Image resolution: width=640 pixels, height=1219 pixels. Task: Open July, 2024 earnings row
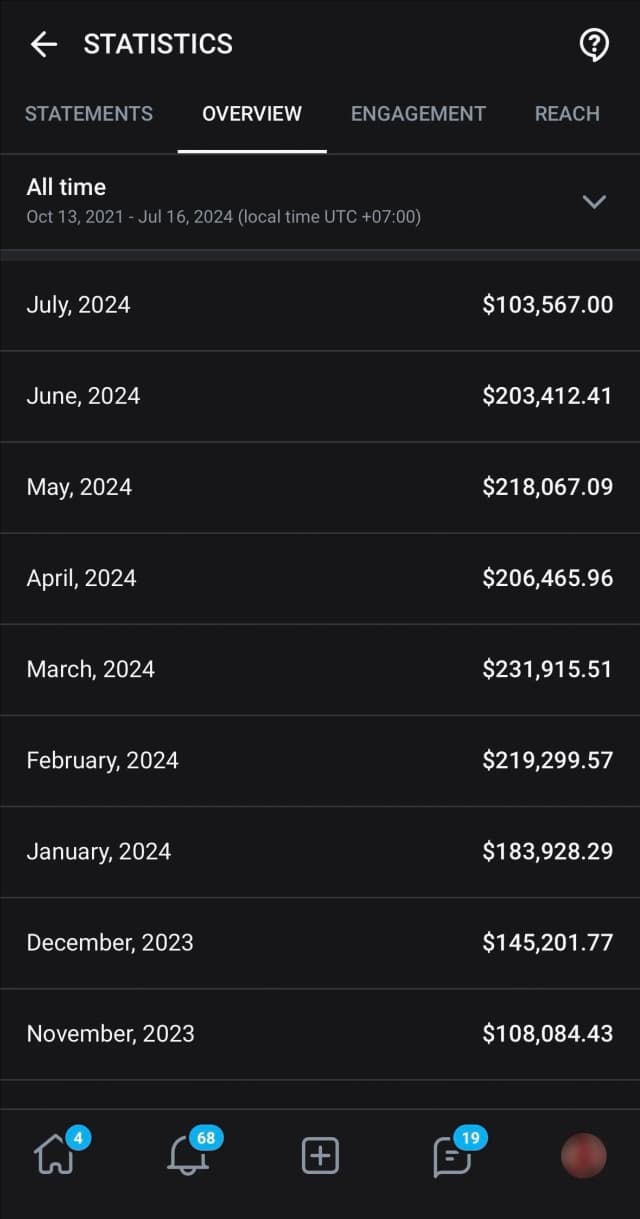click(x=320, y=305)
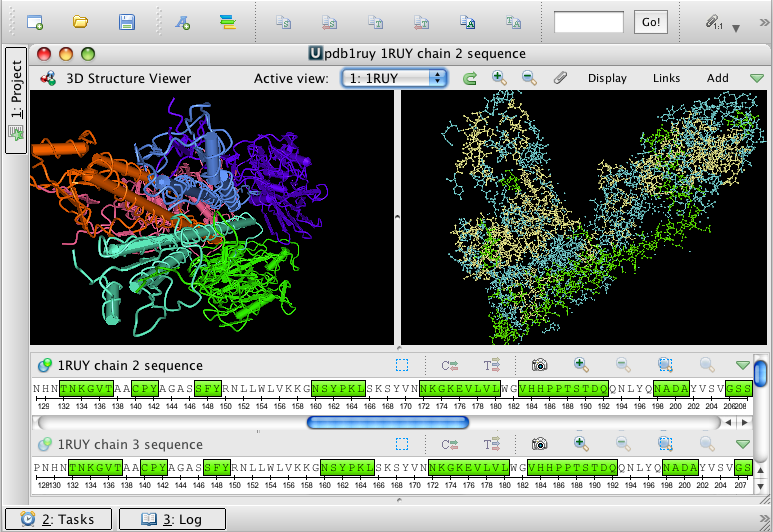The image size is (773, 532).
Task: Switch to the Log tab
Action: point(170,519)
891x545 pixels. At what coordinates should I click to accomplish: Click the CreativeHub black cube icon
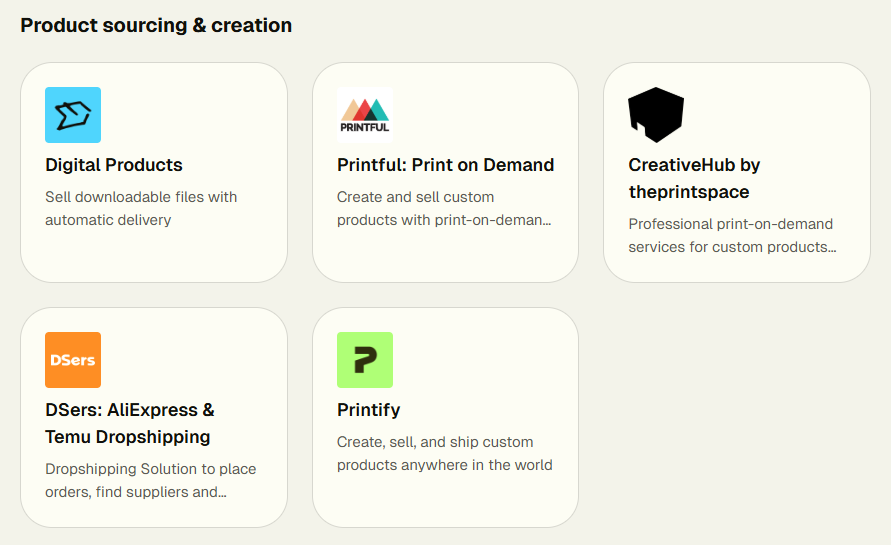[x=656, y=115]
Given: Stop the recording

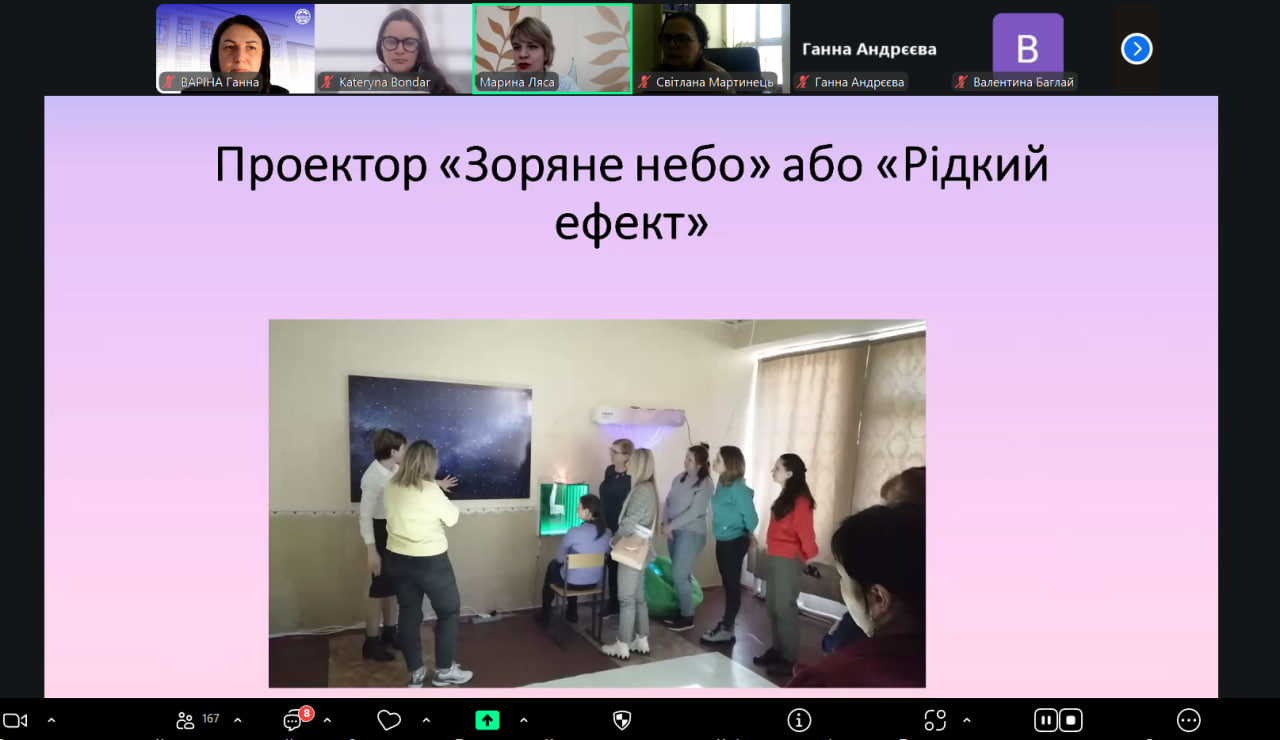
___
(REQUIRED ACTION)
Repeat the listing above in full, exactly, and omit its pictures.

(TASK ANSWER)
Image resolution: width=640 pixels, height=1219 pixels. Task: Open July, 2024 earnings row
click(x=320, y=305)
The image size is (773, 532).
Task: Switch to the Log tab
Action: point(170,519)
891x545 pixels. At what coordinates should I click to accomplish: Click the CreativeHub black cube icon
[x=656, y=115]
Given: Stop the recording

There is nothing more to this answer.